09/03/2026
Depois de duas décadas de esforços pelo Parque Nacional do Albardão, localizado no mar e nas longas praias do Extremo Sul do Brasil, o presidente Lula assinou o decreto de criação na última quinta-feira.
A busca por essa Unidade de conservação, que protegerá espécies migratórias marinhas, tubarões e arraias ameaçados de extinção, aves, limícolas, tartarugas, baleias e golfinhos, é resultado de um esforço multi institucional do qual instituto Curicaca faz parte. Especialmente, é preciso destacar a dedicação contínua e qualificada do Núcleo de Educação e Monitoramento Ambiental - Nema -, que de forma incansavelmente sustentou a importância e a insubstituibilidade dessa Unidade de Conservação. O tema também tem sido prioritário para a Coalizão CostaMarSul, do qual Curicaca, Nema e Furg fazem parte, e que vinha argumentando em defesa do parque.

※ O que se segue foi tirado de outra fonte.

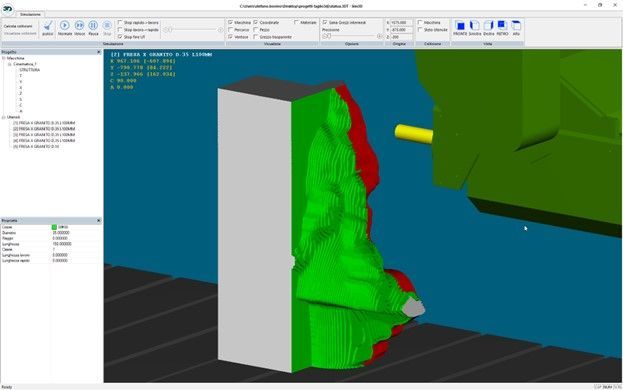Enable the Grezzo trasparente checkbox
Image resolution: width=623 pixels, height=390 pixels.
[255, 37]
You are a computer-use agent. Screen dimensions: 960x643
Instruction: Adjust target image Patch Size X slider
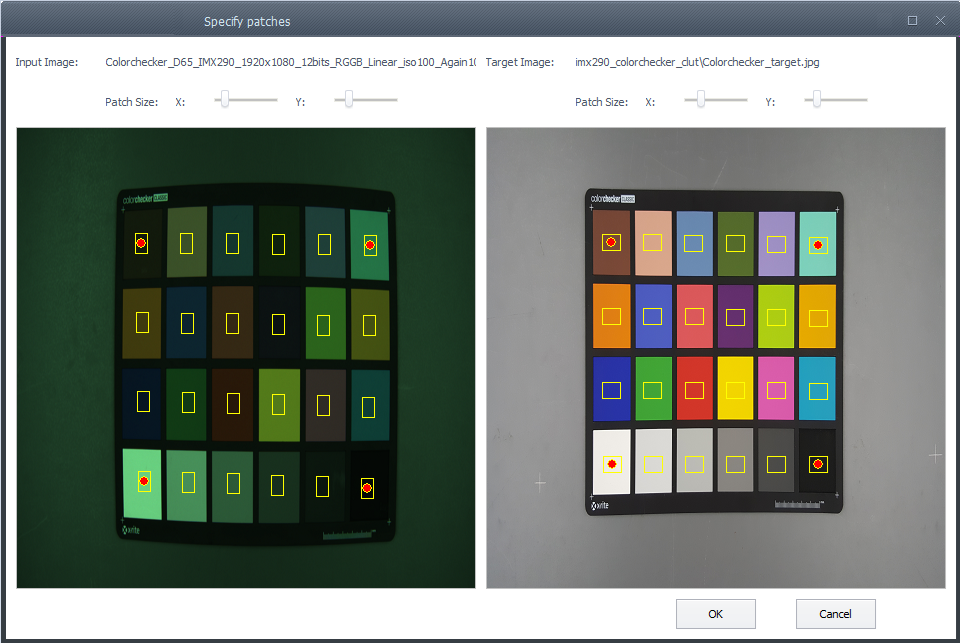[x=701, y=100]
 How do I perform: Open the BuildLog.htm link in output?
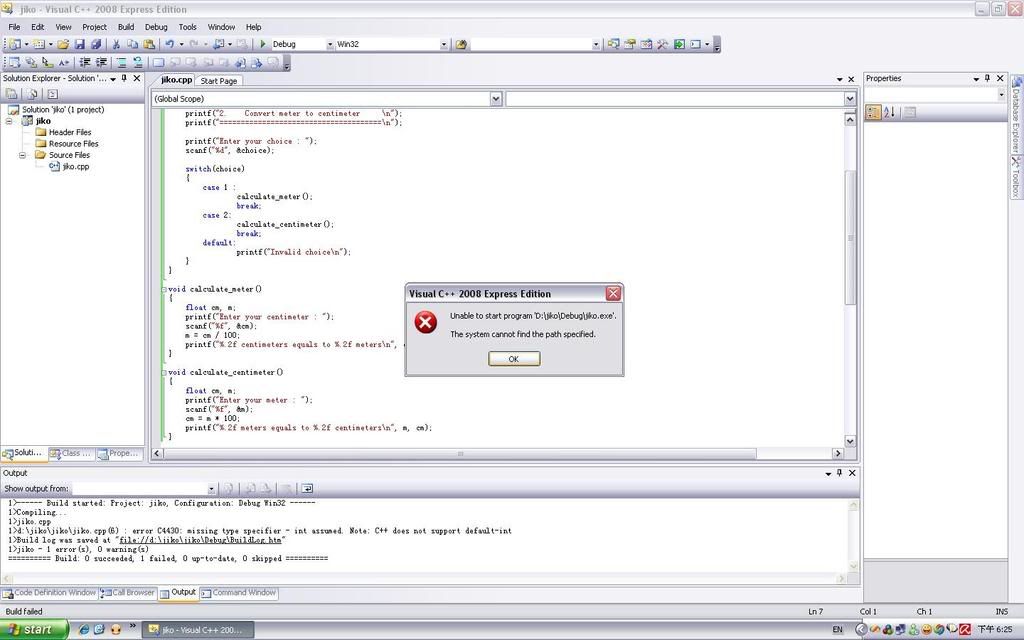201,540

Durante o processo de negociação diversos ajustes foram feitos de forma a minimizar conflitos com interesses energéticos, da pesca industrial e da agricultura irrigada de arroz. Isso resultou num mosaico onde o Parque, de proteção integral, está circundado por uma outra Unidades de Conservação de uso sustentável da categoria Área de Proteção Ambiental - APA -, onde diferentes usos podem ser compatibilizados.
Agora passaremos aos desafios de implantação, que terão a colaboração do Instituto Curicaca no campo da política ambiental e da gestão territorial. O parque passa a ser um núcleo do corredor ecológico de espécies migratórias e lagunas costeiras que a ONG vem articulando com o Governo de Rocha e outros parceiros.